**Source extract:**
....

# Shurz-a-peep 3 way split



## Dan S (Apr 17, 2006)

I am in the process of settling in my new WC string and harness on my Trykon. The shop put a 3 way split peep sight on the string. It was OK when I first shot it but now it has a section of string that I see through the peep. Are these things worth the hassle or should I go with a 2 way split. I read about moving string strands from one groove to another. Will this eventually settle in where I can always shoot without seeing a section of string though the peep?


----------



## jkcckc (Dec 19, 2004)

Just get rid of that thing and get a different peep with only 2 strands. those have a greater chance of messing up when you don't want it. if you get a little peep rotation after a few hundred shots with a 2 strand peep just twist it with your mouth or face at full draw to get it right for that shot.

:darkbeer: :darkbeer:


----------



## XP35 (Oct 11, 2005)

Isn't this a much better view through this peep? 








It's a 3/16" TruPeep.


----------



## Dan S (Apr 17, 2006)

I take it you split the string in half and not 4 ways with the Tru-peep?
It says you don't need to serve a Tru-peep in on their website- True/False?

....

**Work required:**
Can you reproduce the peep sight forum thread above word for word, from its title through the last post?

**Dataset extract:**
....

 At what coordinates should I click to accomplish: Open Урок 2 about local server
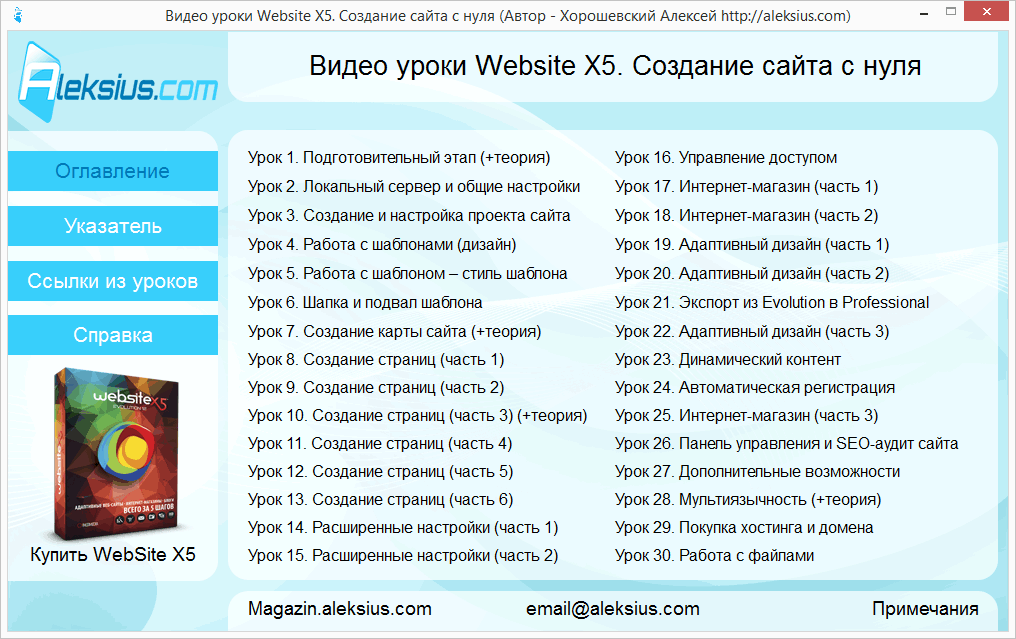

....

**Solution:**
# Shurz-a-peep 3 way split



## Dan S (Apr 17, 2006)

I am in the process of settling in my new WC string and harness on my Trykon. The shop put a 3 way split peep sight on the string. It was OK when I first shot it but now it has a section of string that I see through the peep. Are these things worth the hassle or should I go with a 2 way split. I read about moving string strands from one groove to another. Will this eventually settle in where I can always shoot without seeing a section of string though the peep?


----------



## jkcckc (Dec 19, 2004)

Just get rid of that thing and get a different peep with only 2 strands. those have a greater chance of messing up when you don't want it. if you get a little peep rotation after a few hundred shots with a 2 strand peep just twist it with your mouth or face at full draw to get it right for that shot.

:darkbeer: :darkbeer:


----------



## XP35 (Oct 11, 2005)

Isn't this a much better view through this peep? 








It's a 3/16" TruPeep.


----------



## Dan S (Apr 17, 2006)

I take it you split the string in half and not 4 ways with the Tru-peep?
It says you don't need to serve a Tru-peep in on their website- True/False?